There is a paucity of data regarding detection rates of modern spinal implants using modern walk-through pulsed archway metal detectors (AMDs). No published reports compare detection capability with hand-held metal detectors (HHMDs).

ex-vivo & in-vivo comparison of detection rates using AMD & HHMD (set to maximum DoT sensitivities), in patients of varying Body Mass Index (BMI), implants, implant mass/density and alloys.

40 patients with: lumbar disc replacement (CoCr) (n=8), cervical disc replacement (CoCr) (1), posterior deformity instrumentation (17), anterior deformity instrumentation (2), anterior reconstruction (2), PLIF (6), interspinous distraction device (1), anterior cervical plate (2) ALIF (1), All implants were titanium unless indicated. Mean metal mass was 98g (range 6g-222g).
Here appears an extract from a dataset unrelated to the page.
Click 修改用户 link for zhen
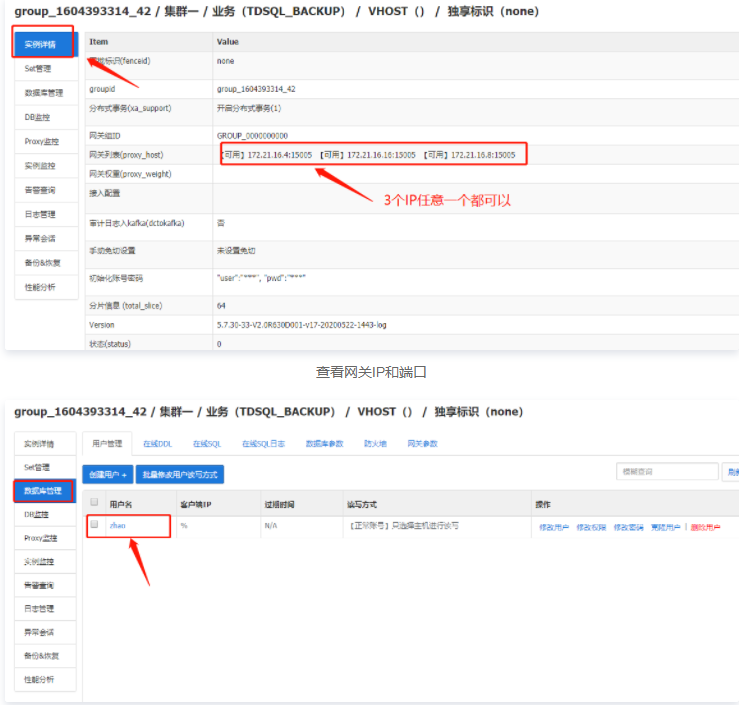 (x=553, y=526)
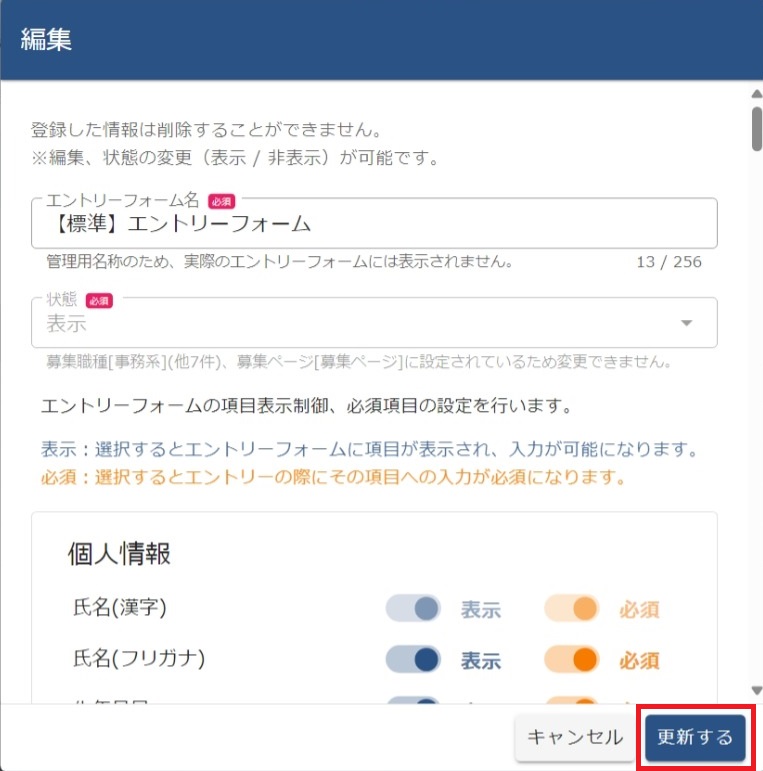
Task: Click the 必須 badge beside 状態
Action: pos(98,300)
The AMD did not detect any instrumentation individually or in combination up to a titanium mass totalling 215g. The HHMD detected all instrumentation at a distance of 5cm; with the minimum mass being 2g

No implants were detected in patients by the AMD. The HHMD did not detect any anterior lumbar or thoracic surgical implants. It detected anterior cervical implants. The HHMD detected all posterior surgical implants. There was no significant relationship between detection, BMI, total metal mass, and metal density/segment.

AMD detectors do not detect modern spinal implants. HHMD detect all modern posterior spinal implants; this has implications for patient documentation.